C.-O. Verseau professeur agrégé de philosophie

Koltès / Répondre à un autre désir, y contrevenir ou y correspondre, c'est ce que chacun désire

   [1er personnage] : « Car je sais dire non et j’aime dire non, je suis capable de vous éblouir de mes non, de vous faire découvrir toutes les façons qu’il y a de dire non, qui commencent par toutes les façons qu’il y a de dire oui, comme les coquettes qui essaient toutes les chemises et toutes les chaussures pour n’en prendre aucune, et le plaisir qu’elles ont à les essayer toutes n’est fait que du plaisir qu’elles ont de toutes les refuser. Décidez-vous, montrez-vous : êtes-vous la brute qui écrase le pavé, ou êtes-vous commerçant ? Dans ce cas étalez votre marchandise d’abord, et l’on s’attardera à la regarder. »

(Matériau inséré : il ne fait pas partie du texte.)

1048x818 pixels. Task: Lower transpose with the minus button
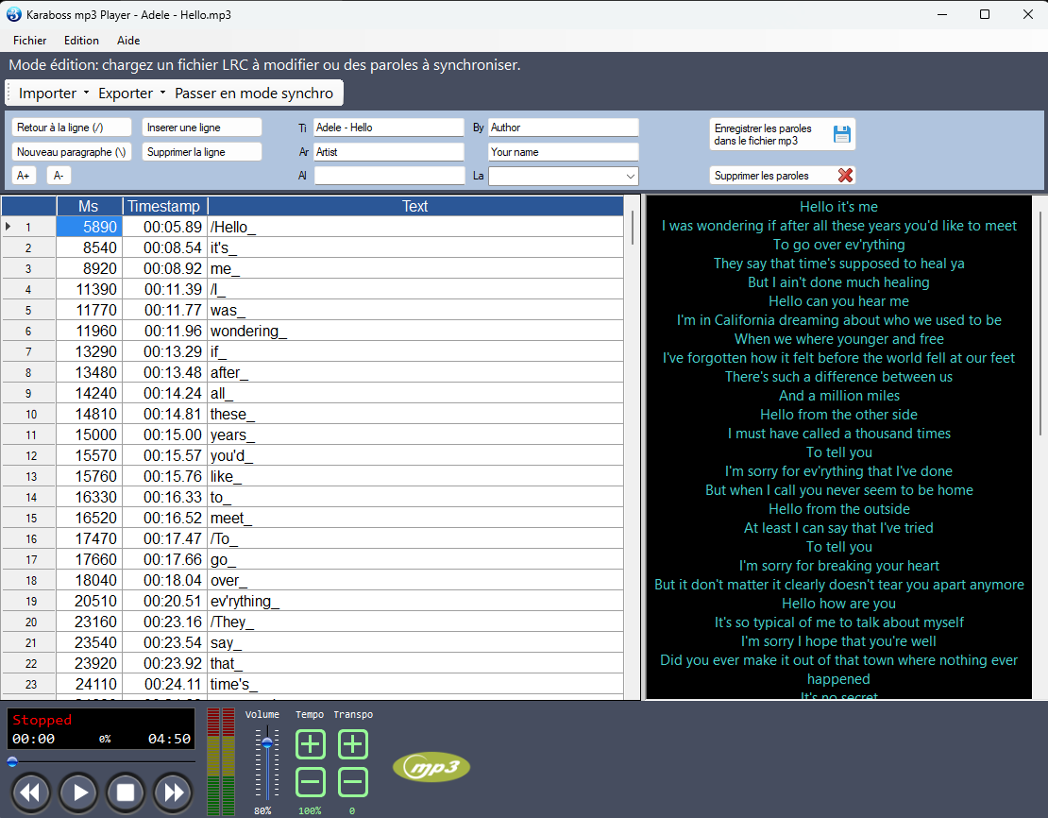(x=353, y=782)
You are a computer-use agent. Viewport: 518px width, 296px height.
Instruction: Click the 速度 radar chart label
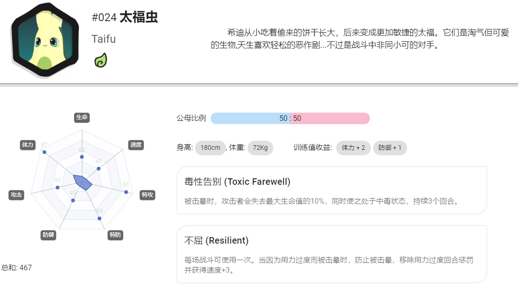[x=136, y=145]
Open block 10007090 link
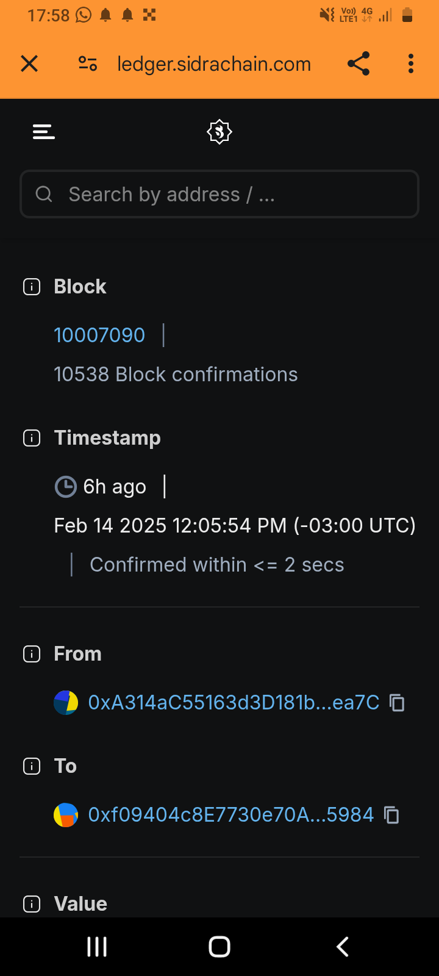The height and width of the screenshot is (976, 439). click(x=99, y=335)
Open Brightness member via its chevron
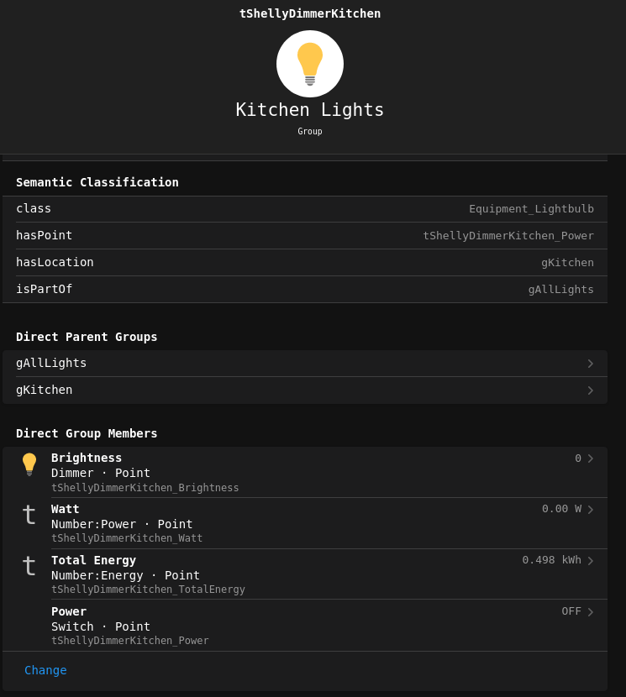The image size is (626, 697). (x=590, y=459)
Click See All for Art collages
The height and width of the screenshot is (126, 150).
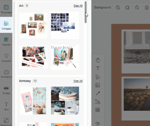click(78, 6)
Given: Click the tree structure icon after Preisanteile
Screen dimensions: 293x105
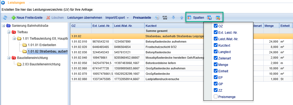Looking at the screenshot, I should (157, 18).
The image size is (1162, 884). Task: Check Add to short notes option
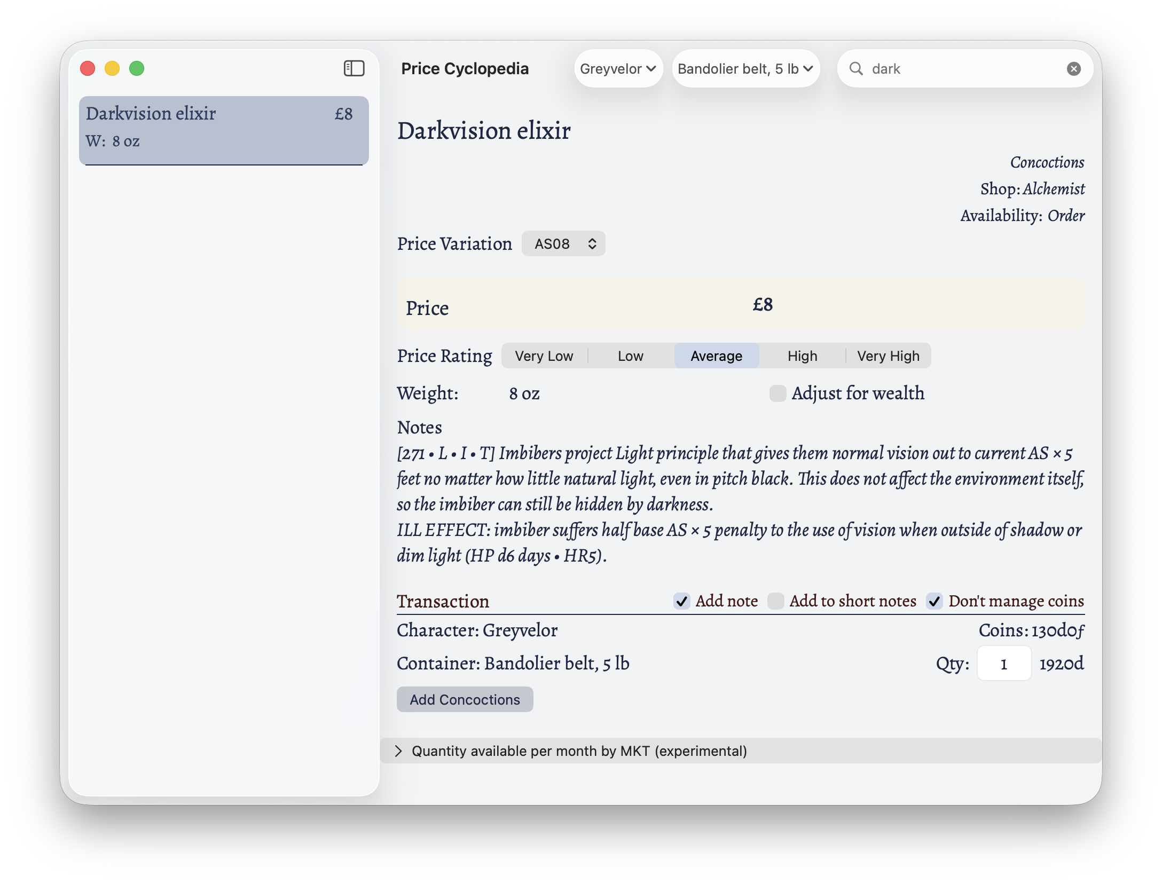pyautogui.click(x=776, y=601)
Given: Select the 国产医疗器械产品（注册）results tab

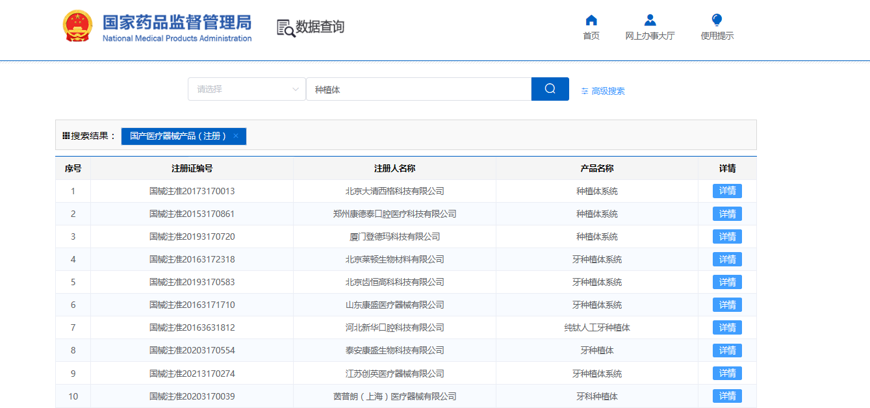Looking at the screenshot, I should tap(177, 136).
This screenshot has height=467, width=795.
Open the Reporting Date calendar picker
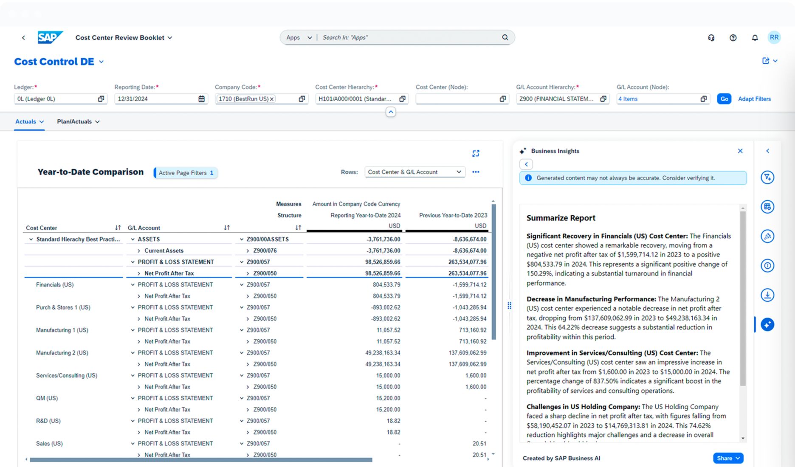(201, 99)
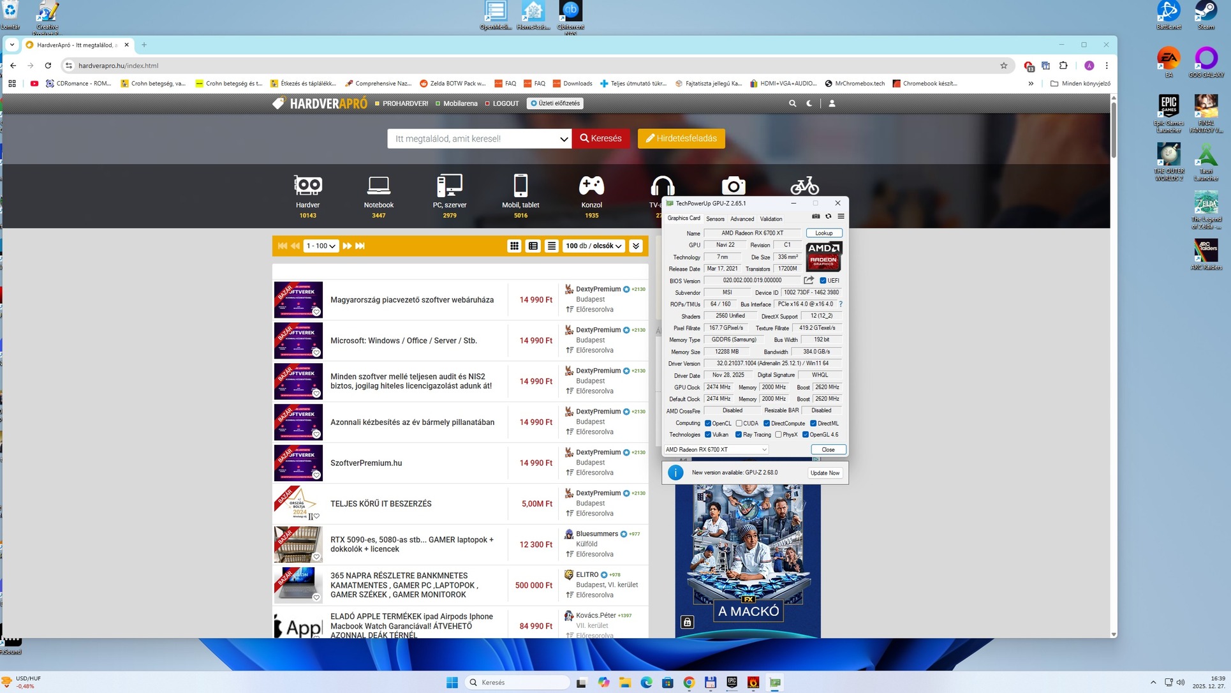Click the BIOS export share icon
1231x693 pixels.
click(x=809, y=280)
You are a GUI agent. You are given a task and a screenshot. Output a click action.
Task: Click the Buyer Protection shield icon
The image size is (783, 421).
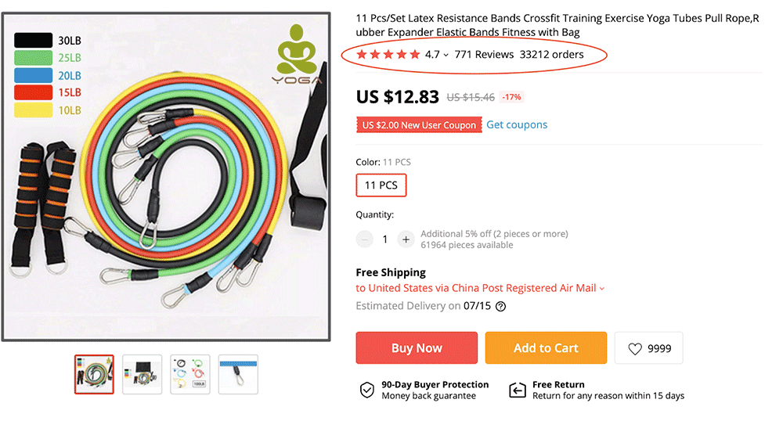click(x=366, y=390)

   [2nd personnage] : « C’est parce que je veux être commerçant, et non brute, mais vrai commerçant, que je ne vous dis pas ce que je possède et que je vous propose, car je ne veux pas endurer de refus, qui est la chose au monde que tout commerçant redoute le plus, parce que c’est une arme dont il ne dispose pas lui-même. Ainsi moi, je n’ai jamais appris à dire non et ne veux point l’apprendre; mais toutes les sortes de oui, je les sais : oui attendez un peu, attendez beaucoup, attendez avec moi une éternité là; oui je l’ai, je l’aurai, je l’avais et je l’aurai à nouveau, je ne l’ai jamais eu mais je l’aurai pour vous. Et que l’on vienne me dire : mettons qu’on ait un désir, qu’on l’avoue, et que vous n’ayez rien pour le satisfaire ? je dirai : j’ai ce qu’il faut pour le satisfaire; si l’on me dit : imaginez pourtant que vous ne l’ayez pas ? même en imaginant, je l’ai toujours. Et qu’on me dise : mettons qu’en fin de compte ce désir soit tel qu’absolument vous ne vouliez même pas avoir l’idée de ce qu’il faut pour le satisfaire ? Eh bien, même en ne le voulant pas, malgré cela, j’ai ce qu’il faut, quand même.»